INPUT DATA below:

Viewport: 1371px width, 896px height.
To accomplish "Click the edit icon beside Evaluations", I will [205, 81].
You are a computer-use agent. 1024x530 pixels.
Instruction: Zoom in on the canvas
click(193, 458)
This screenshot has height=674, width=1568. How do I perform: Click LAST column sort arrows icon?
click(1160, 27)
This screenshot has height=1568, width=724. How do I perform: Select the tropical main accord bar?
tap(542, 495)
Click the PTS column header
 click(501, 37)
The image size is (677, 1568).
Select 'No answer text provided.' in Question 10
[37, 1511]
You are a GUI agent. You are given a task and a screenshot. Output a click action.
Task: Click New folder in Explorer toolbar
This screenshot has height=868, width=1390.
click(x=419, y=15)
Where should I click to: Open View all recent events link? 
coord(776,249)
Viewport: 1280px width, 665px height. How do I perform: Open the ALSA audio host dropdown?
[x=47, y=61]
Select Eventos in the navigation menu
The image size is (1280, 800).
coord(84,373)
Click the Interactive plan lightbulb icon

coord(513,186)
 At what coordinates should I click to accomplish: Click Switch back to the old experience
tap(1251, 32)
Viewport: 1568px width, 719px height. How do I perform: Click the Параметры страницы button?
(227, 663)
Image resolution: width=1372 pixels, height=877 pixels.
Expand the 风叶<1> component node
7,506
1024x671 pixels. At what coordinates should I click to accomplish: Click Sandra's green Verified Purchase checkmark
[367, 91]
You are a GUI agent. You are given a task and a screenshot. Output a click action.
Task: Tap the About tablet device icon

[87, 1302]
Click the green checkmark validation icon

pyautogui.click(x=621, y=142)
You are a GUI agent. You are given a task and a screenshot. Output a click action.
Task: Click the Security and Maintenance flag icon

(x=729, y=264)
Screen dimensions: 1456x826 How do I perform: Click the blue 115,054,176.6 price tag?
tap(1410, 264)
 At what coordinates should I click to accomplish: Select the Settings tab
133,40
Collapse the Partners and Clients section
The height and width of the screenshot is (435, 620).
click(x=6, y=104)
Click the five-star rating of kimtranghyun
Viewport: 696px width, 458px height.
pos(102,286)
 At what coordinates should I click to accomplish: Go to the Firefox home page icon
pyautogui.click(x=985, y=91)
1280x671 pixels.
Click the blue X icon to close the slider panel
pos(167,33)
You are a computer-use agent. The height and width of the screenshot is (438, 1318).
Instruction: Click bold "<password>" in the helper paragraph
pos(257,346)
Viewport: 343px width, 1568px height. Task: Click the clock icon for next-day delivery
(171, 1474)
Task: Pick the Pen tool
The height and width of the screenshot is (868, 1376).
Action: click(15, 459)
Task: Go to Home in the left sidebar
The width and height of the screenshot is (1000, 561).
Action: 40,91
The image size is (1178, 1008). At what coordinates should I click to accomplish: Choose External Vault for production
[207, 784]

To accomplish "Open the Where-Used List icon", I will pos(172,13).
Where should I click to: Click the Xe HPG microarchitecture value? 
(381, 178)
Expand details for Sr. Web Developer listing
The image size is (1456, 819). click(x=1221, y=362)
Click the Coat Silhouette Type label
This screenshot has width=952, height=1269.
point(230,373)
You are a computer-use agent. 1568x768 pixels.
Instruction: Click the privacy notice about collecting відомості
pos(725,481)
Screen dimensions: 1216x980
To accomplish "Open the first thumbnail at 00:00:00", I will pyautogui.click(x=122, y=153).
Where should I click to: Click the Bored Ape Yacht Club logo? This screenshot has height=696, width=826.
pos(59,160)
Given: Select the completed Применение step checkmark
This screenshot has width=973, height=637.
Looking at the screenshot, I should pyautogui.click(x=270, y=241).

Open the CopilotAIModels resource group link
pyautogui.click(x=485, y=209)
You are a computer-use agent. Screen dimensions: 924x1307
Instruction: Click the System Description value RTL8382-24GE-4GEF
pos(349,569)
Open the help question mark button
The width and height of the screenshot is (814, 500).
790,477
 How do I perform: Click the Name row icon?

End of INPUT DATA.

PROBLEM DETAILS
From the listing, copy every line where the string "agent" appears.

RESPONSE TO THIS EXERCISE
You are a computer-use agent. 1024x530 pixels.
You are a GUI agent. You are given a task and a screenshot. Output a click action.
You are a GUI agent. You are given a task and a screenshot. Output a click action.
You are a GUI agent. You are given a task and a screenshot. Output a click action.
You are a computer-use agent. The height and width of the screenshot is (438, 1318).
You are a computer-use agent. 1568x768 pixels.
You are a computer-use agent. Screen dimensions: 924x1307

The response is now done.